:: Items listed in a dataset ::
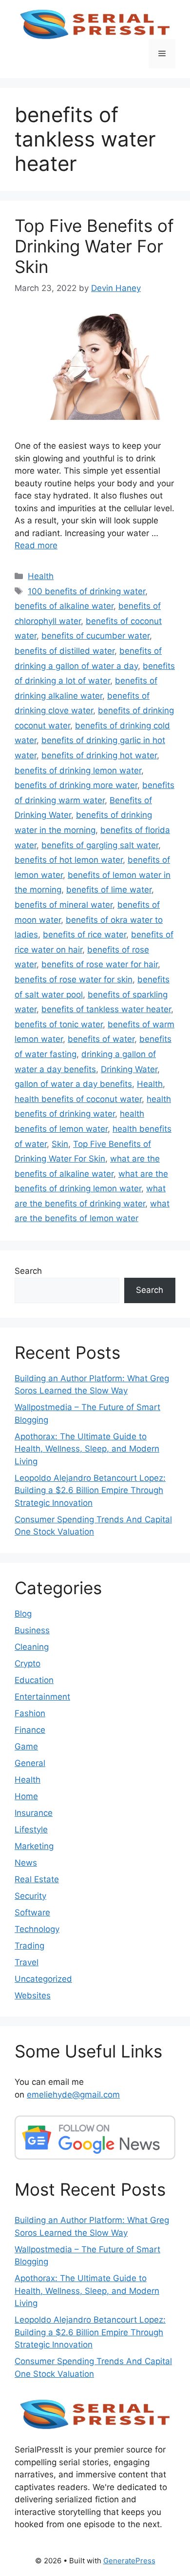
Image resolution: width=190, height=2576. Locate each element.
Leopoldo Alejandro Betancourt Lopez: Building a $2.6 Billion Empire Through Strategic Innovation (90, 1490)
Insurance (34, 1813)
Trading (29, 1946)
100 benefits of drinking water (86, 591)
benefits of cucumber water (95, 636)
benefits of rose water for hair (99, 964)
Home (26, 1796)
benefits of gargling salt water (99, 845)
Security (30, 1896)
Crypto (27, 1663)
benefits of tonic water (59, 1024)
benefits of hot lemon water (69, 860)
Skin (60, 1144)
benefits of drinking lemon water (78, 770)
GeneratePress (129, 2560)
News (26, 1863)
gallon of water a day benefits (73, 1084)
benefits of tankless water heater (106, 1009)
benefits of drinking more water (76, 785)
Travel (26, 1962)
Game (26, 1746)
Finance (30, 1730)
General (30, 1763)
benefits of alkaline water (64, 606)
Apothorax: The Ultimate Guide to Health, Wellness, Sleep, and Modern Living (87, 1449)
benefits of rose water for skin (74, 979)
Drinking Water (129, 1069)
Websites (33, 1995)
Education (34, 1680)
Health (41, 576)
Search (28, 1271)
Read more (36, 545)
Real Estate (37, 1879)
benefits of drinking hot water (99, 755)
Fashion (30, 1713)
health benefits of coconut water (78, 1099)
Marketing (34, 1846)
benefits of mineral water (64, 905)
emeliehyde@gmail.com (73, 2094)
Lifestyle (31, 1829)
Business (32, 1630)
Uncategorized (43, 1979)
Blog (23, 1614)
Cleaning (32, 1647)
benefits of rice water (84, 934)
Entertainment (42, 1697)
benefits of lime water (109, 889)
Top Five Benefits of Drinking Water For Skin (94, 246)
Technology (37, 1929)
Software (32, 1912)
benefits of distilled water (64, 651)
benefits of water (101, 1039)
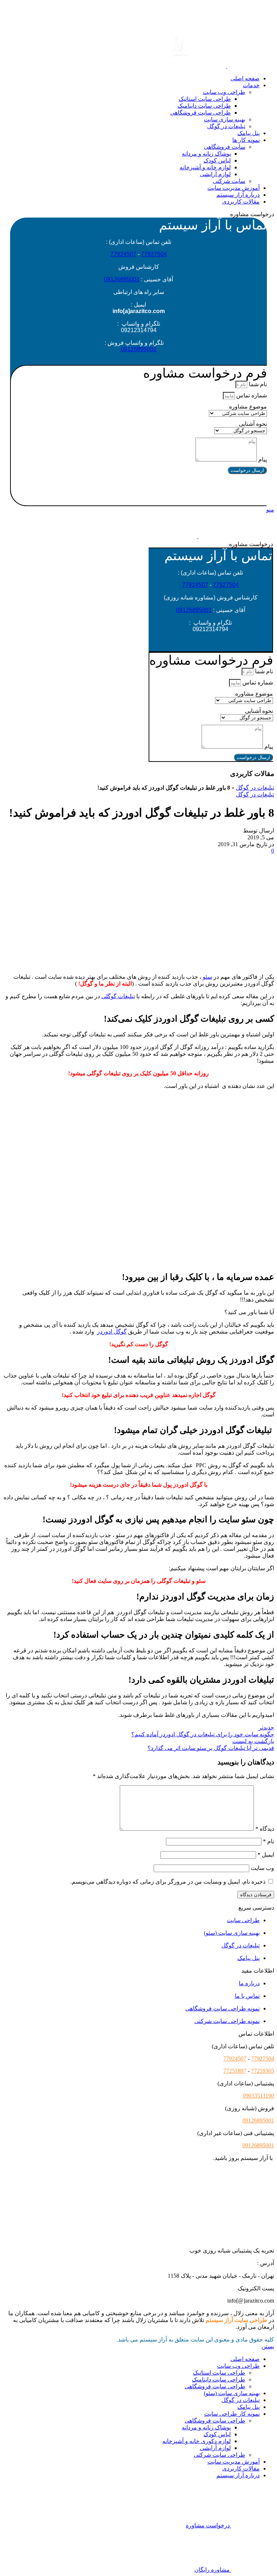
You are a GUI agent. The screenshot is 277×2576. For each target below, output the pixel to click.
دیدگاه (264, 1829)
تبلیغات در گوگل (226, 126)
* * *
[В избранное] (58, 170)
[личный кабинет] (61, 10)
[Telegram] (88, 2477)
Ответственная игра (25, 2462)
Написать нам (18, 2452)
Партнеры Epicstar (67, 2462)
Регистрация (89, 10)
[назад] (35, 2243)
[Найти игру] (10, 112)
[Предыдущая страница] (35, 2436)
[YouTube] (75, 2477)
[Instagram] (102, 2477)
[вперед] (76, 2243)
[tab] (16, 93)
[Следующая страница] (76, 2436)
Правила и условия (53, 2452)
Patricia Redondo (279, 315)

:: Prompt ::
How many lines of the data hold the string "lemon"? Reply with the number alone.

:: Answer section ::
2